*Your instructions*: In the material below, the required lines run from the one containing "Contact (36, 2415)" through the one containing "Mint Alternatives (51, 1997)". Copy those lines exactly, ends included, and nothing else.

*Given data*:
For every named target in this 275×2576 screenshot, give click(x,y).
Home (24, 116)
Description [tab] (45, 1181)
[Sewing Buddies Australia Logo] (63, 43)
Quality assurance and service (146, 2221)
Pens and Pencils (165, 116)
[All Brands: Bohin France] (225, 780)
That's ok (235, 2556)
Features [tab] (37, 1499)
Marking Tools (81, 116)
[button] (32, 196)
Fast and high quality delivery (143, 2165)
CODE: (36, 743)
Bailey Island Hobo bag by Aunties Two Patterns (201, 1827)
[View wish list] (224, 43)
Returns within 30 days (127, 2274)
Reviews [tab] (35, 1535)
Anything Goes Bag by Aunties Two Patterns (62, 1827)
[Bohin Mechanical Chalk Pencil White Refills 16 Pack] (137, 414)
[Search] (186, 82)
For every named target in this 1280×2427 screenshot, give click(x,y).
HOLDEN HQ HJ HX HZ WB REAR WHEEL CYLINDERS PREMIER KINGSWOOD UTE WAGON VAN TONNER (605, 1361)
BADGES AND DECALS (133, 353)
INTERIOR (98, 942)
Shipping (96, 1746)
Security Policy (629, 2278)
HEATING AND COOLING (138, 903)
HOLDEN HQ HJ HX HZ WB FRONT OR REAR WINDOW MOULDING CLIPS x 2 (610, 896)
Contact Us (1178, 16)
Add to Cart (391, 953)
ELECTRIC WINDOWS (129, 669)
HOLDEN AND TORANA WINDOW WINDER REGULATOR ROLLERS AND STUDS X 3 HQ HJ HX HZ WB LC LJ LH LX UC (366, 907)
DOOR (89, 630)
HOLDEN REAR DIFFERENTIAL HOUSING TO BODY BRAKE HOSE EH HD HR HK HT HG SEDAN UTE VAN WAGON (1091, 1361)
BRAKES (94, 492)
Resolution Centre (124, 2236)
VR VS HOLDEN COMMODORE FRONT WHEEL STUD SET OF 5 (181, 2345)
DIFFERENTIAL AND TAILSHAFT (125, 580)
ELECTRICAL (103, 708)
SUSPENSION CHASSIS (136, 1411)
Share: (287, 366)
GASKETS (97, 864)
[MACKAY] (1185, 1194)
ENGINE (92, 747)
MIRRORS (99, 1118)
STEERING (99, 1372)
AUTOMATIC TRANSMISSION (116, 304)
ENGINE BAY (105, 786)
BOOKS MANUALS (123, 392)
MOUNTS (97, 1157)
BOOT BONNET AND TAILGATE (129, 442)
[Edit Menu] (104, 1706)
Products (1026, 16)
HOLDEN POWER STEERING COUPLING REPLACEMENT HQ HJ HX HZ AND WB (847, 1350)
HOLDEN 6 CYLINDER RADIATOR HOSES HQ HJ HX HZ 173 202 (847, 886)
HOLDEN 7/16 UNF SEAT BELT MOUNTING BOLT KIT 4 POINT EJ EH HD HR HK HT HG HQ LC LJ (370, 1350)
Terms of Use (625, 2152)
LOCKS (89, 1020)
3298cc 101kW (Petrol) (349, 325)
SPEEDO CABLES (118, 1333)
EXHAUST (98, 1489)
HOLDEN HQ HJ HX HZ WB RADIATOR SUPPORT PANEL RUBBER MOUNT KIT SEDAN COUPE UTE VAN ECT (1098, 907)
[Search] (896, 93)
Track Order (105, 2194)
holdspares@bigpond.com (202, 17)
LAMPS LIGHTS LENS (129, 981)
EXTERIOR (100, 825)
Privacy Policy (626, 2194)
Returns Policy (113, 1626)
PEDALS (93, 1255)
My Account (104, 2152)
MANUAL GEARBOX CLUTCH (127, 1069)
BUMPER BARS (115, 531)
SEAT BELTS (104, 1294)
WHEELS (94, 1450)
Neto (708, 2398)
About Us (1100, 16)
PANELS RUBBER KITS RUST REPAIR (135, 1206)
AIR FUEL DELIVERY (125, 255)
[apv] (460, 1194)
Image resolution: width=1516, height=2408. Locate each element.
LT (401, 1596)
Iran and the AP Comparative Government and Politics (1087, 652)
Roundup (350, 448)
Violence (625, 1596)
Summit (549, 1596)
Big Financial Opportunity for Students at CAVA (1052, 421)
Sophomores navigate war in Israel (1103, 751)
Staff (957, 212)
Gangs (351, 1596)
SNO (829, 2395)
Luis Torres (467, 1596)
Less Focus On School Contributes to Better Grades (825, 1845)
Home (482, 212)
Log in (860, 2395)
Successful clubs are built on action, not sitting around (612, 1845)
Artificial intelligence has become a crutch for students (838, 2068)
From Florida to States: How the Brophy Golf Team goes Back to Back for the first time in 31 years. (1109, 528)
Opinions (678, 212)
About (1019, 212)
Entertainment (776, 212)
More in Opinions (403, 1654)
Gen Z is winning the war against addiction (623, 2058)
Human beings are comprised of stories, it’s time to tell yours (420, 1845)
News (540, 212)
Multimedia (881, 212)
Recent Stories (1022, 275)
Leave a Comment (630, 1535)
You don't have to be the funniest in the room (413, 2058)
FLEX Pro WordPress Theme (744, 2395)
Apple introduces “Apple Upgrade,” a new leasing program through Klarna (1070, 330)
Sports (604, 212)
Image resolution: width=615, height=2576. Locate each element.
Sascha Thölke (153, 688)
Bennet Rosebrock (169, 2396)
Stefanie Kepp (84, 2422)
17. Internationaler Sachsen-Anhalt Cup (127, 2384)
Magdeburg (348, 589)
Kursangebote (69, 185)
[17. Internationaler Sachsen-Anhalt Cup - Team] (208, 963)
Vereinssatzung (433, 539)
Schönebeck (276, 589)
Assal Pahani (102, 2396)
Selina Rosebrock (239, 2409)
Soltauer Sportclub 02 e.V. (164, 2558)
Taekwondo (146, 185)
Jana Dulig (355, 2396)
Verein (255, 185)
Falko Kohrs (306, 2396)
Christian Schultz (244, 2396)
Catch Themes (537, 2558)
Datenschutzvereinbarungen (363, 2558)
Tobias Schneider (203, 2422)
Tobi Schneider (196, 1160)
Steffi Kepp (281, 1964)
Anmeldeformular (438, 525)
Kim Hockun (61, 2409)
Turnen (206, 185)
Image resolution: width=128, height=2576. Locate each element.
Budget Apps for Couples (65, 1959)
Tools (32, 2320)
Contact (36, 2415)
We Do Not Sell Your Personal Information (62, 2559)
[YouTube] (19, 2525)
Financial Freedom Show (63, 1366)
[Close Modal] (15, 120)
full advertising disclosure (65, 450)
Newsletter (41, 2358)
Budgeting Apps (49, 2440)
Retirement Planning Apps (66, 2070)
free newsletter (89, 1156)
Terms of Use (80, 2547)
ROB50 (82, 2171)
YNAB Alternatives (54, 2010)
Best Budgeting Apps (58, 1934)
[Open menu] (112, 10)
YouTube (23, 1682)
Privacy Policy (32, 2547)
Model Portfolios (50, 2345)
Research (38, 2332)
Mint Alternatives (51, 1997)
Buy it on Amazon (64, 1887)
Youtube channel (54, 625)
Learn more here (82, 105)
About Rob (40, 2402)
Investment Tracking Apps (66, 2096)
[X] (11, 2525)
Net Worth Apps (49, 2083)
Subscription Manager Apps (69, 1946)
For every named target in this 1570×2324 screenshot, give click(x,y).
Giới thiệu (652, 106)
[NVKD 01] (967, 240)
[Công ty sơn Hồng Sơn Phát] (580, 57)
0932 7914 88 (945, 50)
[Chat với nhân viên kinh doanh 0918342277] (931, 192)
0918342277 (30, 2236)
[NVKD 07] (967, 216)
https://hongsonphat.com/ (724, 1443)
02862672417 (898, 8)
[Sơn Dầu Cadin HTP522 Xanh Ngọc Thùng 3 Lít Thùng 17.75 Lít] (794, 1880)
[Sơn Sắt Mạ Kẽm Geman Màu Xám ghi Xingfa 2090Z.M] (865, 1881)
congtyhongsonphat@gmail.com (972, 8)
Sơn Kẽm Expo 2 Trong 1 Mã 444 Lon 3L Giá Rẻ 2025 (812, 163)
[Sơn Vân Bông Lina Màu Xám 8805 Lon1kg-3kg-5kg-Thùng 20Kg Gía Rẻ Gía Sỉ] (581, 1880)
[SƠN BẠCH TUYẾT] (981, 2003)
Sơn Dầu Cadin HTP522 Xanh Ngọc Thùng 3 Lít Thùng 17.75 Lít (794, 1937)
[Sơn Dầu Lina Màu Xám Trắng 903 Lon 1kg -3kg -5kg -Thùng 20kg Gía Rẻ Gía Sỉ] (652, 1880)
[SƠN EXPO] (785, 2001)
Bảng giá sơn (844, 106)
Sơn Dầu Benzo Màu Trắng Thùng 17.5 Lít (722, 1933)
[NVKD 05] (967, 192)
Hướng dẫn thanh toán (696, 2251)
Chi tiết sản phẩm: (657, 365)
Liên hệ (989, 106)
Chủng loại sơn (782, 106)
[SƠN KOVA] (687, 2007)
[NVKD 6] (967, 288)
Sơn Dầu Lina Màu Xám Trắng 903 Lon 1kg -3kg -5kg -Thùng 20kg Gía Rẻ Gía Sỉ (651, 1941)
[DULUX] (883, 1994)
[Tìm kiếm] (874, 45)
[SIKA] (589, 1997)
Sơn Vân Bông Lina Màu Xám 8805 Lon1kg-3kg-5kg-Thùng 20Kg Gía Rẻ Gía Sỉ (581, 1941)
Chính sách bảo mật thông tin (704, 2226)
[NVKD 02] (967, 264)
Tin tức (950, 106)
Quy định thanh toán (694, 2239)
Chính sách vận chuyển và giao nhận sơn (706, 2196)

*Response for this exercise*:
Contact (36, 2415)
We Do Not Sell Your Personal Information (62, 2559)
[YouTube] (19, 2525)
Financial Freedom Show (63, 1366)
[Close Modal] (15, 120)
full advertising disclosure (65, 450)
Newsletter (41, 2358)
Budgeting Apps (49, 2440)
Retirement Planning Apps (66, 2070)
free newsletter (89, 1156)
Terms of Use (80, 2547)
ROB50 (82, 2171)
YNAB Alternatives (54, 2010)
Best Budgeting Apps (58, 1934)
[Open menu] (112, 10)
YouTube (23, 1682)
Privacy Policy (32, 2547)
Model Portfolios (50, 2345)
Research (38, 2332)
Mint Alternatives (51, 1997)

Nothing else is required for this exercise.